--- Dataset excerpts ---

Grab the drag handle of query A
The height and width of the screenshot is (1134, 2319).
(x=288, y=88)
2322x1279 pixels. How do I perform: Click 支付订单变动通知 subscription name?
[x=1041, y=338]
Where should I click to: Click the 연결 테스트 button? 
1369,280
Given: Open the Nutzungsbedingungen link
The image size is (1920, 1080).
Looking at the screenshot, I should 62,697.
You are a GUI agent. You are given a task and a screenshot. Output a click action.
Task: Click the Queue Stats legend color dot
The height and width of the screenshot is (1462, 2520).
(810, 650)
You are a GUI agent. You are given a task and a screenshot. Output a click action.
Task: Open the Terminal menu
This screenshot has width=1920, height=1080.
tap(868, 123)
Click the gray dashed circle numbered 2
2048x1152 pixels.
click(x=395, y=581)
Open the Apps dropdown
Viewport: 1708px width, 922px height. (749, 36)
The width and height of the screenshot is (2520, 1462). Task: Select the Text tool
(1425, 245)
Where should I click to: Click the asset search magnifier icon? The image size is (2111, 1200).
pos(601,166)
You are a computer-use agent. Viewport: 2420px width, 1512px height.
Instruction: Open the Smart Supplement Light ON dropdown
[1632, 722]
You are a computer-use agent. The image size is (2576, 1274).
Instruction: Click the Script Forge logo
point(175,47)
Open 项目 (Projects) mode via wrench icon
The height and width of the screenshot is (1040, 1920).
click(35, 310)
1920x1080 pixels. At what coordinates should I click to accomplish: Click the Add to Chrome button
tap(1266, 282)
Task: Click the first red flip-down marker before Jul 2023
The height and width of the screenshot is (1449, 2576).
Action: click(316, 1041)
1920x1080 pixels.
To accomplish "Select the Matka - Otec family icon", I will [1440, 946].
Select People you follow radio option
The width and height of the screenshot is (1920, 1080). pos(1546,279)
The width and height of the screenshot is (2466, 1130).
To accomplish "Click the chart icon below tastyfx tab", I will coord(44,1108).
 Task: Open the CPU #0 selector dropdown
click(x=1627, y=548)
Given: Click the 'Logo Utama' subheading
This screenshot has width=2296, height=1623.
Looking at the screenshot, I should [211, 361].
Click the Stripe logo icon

--- What the exercise asks ---
Set down all the data exactly as given.

--- Reply ---
Grab the drag handle of query A
The height and width of the screenshot is (1134, 2319).
(x=288, y=88)
2322x1279 pixels. How do I perform: Click 支付订单变动通知 subscription name?
[x=1041, y=338]
Where should I click to: Click the 연결 테스트 button? 
1369,280
Given: Open the Nutzungsbedingungen link
The image size is (1920, 1080).
Looking at the screenshot, I should 62,697.
You are a GUI agent. You are given a task and a screenshot. Output a click action.
Task: Click the Queue Stats legend color dot
The height and width of the screenshot is (1462, 2520).
(810, 650)
You are a GUI agent. You are given a task and a screenshot. Output a click action.
Task: Open the Terminal menu
This screenshot has width=1920, height=1080.
tap(868, 123)
Click the gray dashed circle numbered 2
2048x1152 pixels.
click(x=395, y=581)
Open the Apps dropdown
Viewport: 1708px width, 922px height. (749, 36)
The width and height of the screenshot is (2520, 1462). Task: Select the Text tool
(1425, 245)
Where should I click to: Click the asset search magnifier icon? The image size is (2111, 1200).
pos(601,166)
You are a computer-use agent. Viewport: 2420px width, 1512px height.
Instruction: Open the Smart Supplement Light ON dropdown
[1632, 722]
You are a computer-use agent. The image size is (2576, 1274).
Instruction: Click the Script Forge logo
point(175,47)
Open 项目 (Projects) mode via wrench icon
The height and width of the screenshot is (1040, 1920).
click(35, 310)
1920x1080 pixels. At what coordinates should I click to accomplish: Click the Add to Chrome button
tap(1266, 282)
Task: Click the first red flip-down marker before Jul 2023
The height and width of the screenshot is (1449, 2576).
Action: click(316, 1041)
1920x1080 pixels.
To accomplish "Select the Matka - Otec family icon", I will [1440, 946].
Select People you follow radio option
The width and height of the screenshot is (1920, 1080). pos(1546,279)
The width and height of the screenshot is (2466, 1130).
To accomplish "Click the chart icon below tastyfx tab", I will coord(44,1108).
 Task: Open the CPU #0 selector dropdown
click(x=1627, y=548)
Given: Click the 'Logo Utama' subheading
This screenshot has width=2296, height=1623.
Looking at the screenshot, I should [211, 361].
Click the Stripe logo icon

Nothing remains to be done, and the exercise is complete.